Due Diligence tips for 1st PPOR?

Hi All,

I've just placed a fair written offer on a house in Melbournes western suburbs. Although the suburb itself is fairly respectable I am not sure of the streets surrounding our possible new house.

Presuming the vendor agrees to our offer, what are some good things to do prior to the final agreement?

Things I am worried about:
- Halfway houses that appear to be standard residential
- Planned new developments we may be unaware of
- Dodgy neighbours - pot luck?

I've used a conveyancing solicitor who I trust, but there are some things they cannot check. Interested to hear tips from ppl with more experience. I'm happy to take a day off work and sus out the area, just need to know what tell tale signs to lookout for!

Thanks.
 
You're doing this DD after you've made an offer? :confused:
Better late than never, although having said that, I guess if it's a hot market, maybe this is the way to go and just risk losing a few hundred using the cooling off period if you choose not to go ahead.

I normally go for a drive/walk around the streets and just take a look at the state of the houses and what sort of cars are out the front. If gardens are untidy and there are old rust buckets on the lawn, then big warning bells as to the type of people in the area for me. I definately wouldn't want this house too close to my PPOR. If it's generally nicely maintained homes with nice cars (not scattered all over lawns) then I usually feel comfortable with an area.

As for other developments, when I've bought near unused land, I ring the council and just ask what the deal is. Sometimes they can be helpful and let you know whose bought it and what plans are in place for it.
 
Presuming the vendor agrees to our offer.

As Biggles said once they accept the offer, that's it - it's final!

Anyway, things I look for:

State of gardens
Types of Cars
State of repair of homes

Visit on Saturday night - Park in the street, and get out to check for loud music etc.
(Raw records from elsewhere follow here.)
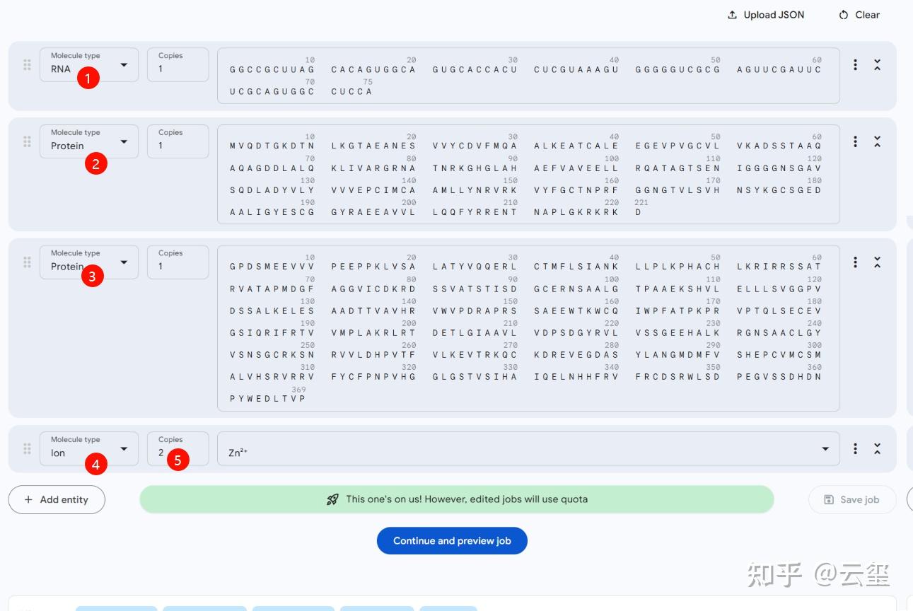The width and height of the screenshot is (913, 611).
Task: Grab the drag handle of the RNA row
Action: [27, 65]

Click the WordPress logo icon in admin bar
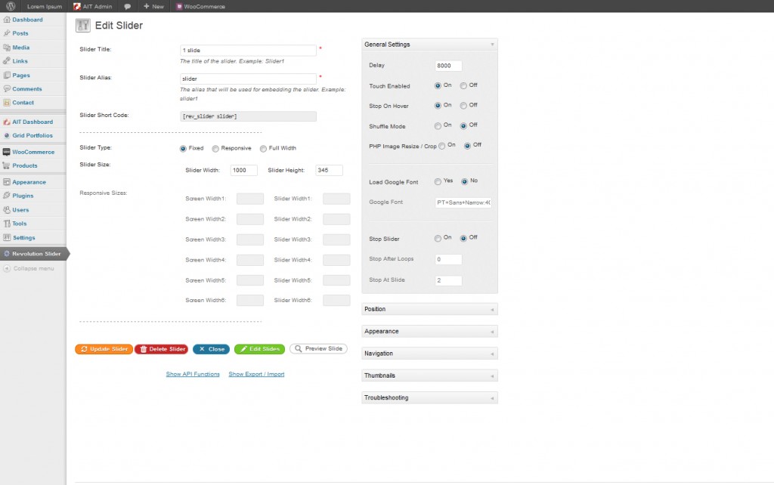[11, 6]
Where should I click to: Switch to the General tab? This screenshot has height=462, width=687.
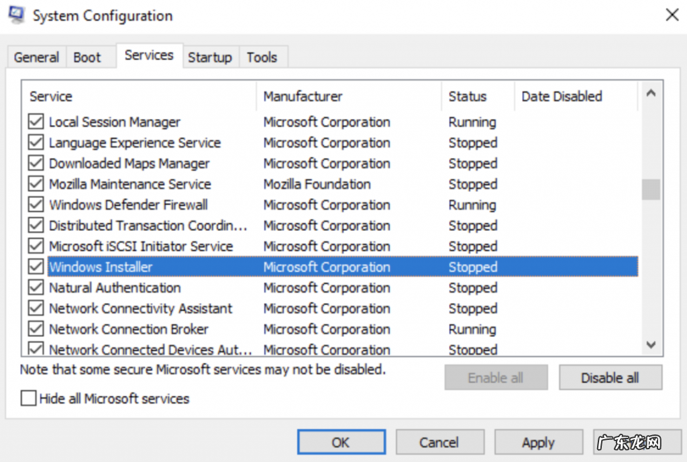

If your car is missing by the time you turn around to get back in, the street may not be so good.


Having had a tenant who ran our house as a halfway house, I can tell you the gardens were in a shocking state for starters.

The Y-man
 
As Biggles said once they accept the offer, that's it - it's final!

Can I ask for a bit of clarification here; isn't it only final once the vendor and purchaser have exchanged contracts?

Only reason I ask is because when buying my first PPOR, I was called by an agent saying "the vendor is going to exchange contracts this afternoon, would you like to make an offer?"
 
Can I ask for a bit of clarification here; isn't it only final once the vendor and purchaser have exchanged contracts?

Only reason I ask is because when buying my first PPOR, I was called by an agent saying "the vendor is going to exchange contracts this afternoon, would you like to make an offer?"

From what we have done in the past (in Victoria - so probably varies in other states), a "written offer" is the actual contract signed by the buyer with offer price and terms and conditions filled in - and the only thing that needs to happen for a vendor to accept the sale is for them to sign the same said contract.

Cheers,

The Y-man
 
From what we have done in the past (in Victoria - so probably varies in other states), a "written offer" is the actual contract signed by the buyer with offer price and terms and conditions filled in - and the only thing that needs to happen for a vendor to accept the sale is for them to sign the same said contract.

Thanks for that. If the written offer is the actual sales contract then yes that would be fully binding - I thought the written offer was simply a nice letter to say "Hi I'm Bob, you take $300,000 for property yesno?"
 
Thanks for that. If the written offer is the actual sales contract then yes that would be fully binding - I thought the written offer was simply a nice letter to say "Hi I'm Bob, you take $300,000 for property yesno?"
I think you're right. It doesn't look like the OP has exchanged contracts yet, it only looks as if he has put in a written offer and is waiting for them to accept, after which they can then exchange contracts and make it binding.